The impoverishment of Serbia
Königstein/Montreal – March 24, 2015. “Serbia has visibly become poor. For this reason, many have also given up hope. The 40 to 50-year-olds are now leaving, people in their prime.” The Catholic bishop of Zrenjanin, Ladislav Nemet, used these words to describe the current situation in Serbia during a visit to the international Catholic pastoral charity Aid to the Church in Need (ACN).
Bishop Nemet also said, “Waging war costs a great deal; however, being bombed even more. Years of international sanctions and the damage inflicted by the NATO bombing in 1999, which has yet to be repaired, have been very hard on the economic basis, especially on industry and the transportation infrastructure. Serbia has been thrown back at least 50 years.”
The Church feels the effects of emigration
According to the bishop, the first wave of emigration hit the south-eastern European country in 1991. At that time, those leaving were primarily young Serbs who did not want to fight in the war. The second wave was triggered by the bombing in 1999. According to a 2011 Census, Serbia currently should have 7.16 million inhabitants. The World Bank estimates that the country has lost approximately 300,000 inhabitants over the last ten years.
The Church has also felt the effects of emigration Greek Catholic Church. Bishop Nemet commented, “Today, the diocese of Zrenjanin in Vojvodina in the northern part of Serbia has approximately 65,000 believers. In 1991, there were still 99,000.” Because many believers in Vojvodina have Hungarian, Romanian, Croatian or German roots, moving to one of the countries of the European Union is comparatively easy. According to the bishop, most of the Serbs move to Austria, Germany or the United States. Thus, Chicago is “already considered the second largest Serbian community after Belgrade.”

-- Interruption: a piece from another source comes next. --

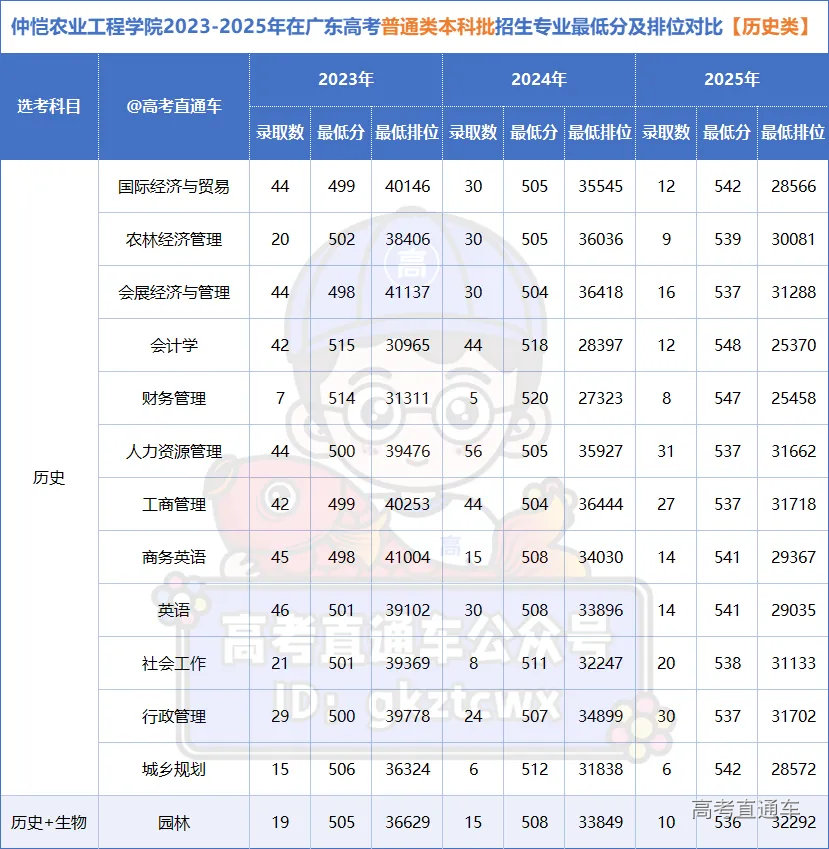Click the 园林 major cell

click(174, 823)
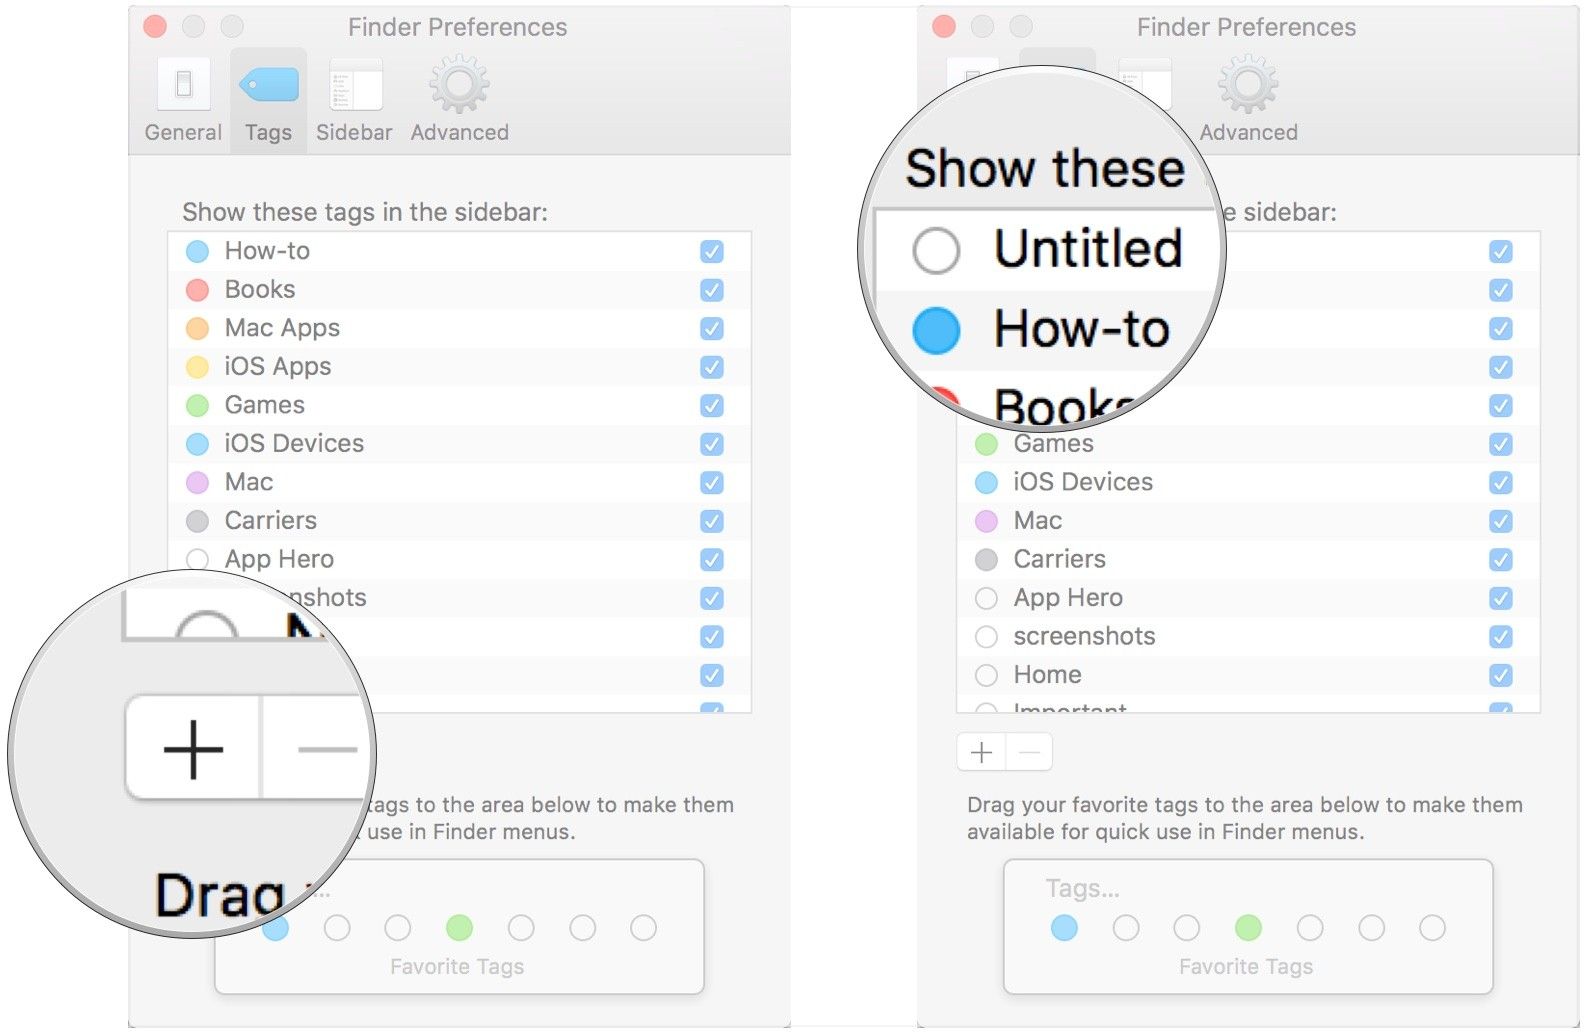Select the blue Tags icon in left window

coord(268,84)
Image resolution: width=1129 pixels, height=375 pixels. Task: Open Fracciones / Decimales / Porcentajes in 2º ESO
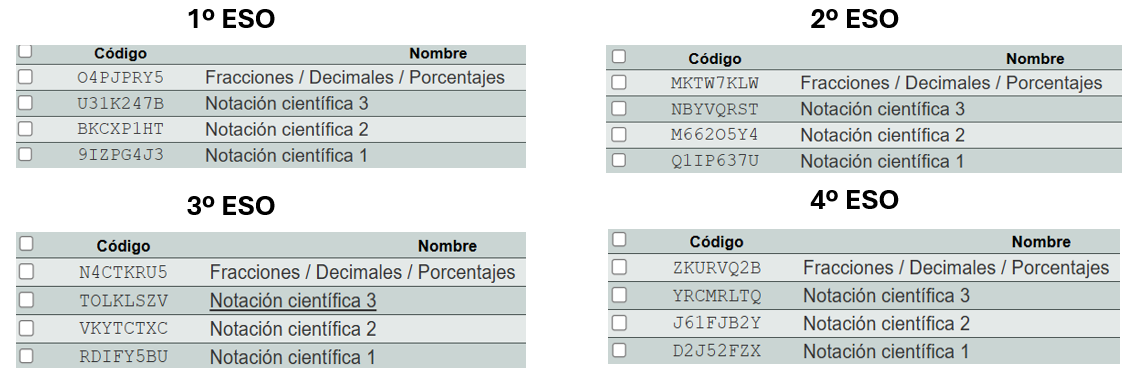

ACN has been supporting the pastoral work of the Catholic as well as the Greek Catholic Church in all five Serbian dioceses giving pastoral care following the diaspora – for years. In 2014, the aid was primarily used for pastoral programs to help children and adolescents; renovation as well as construction projects were also supported along with help to avoid damage from flooding. Mass Offerings were given to secure the livelihood of pastors, as were the acquisition of automobiles to carry out pastoral care in diaspora regions.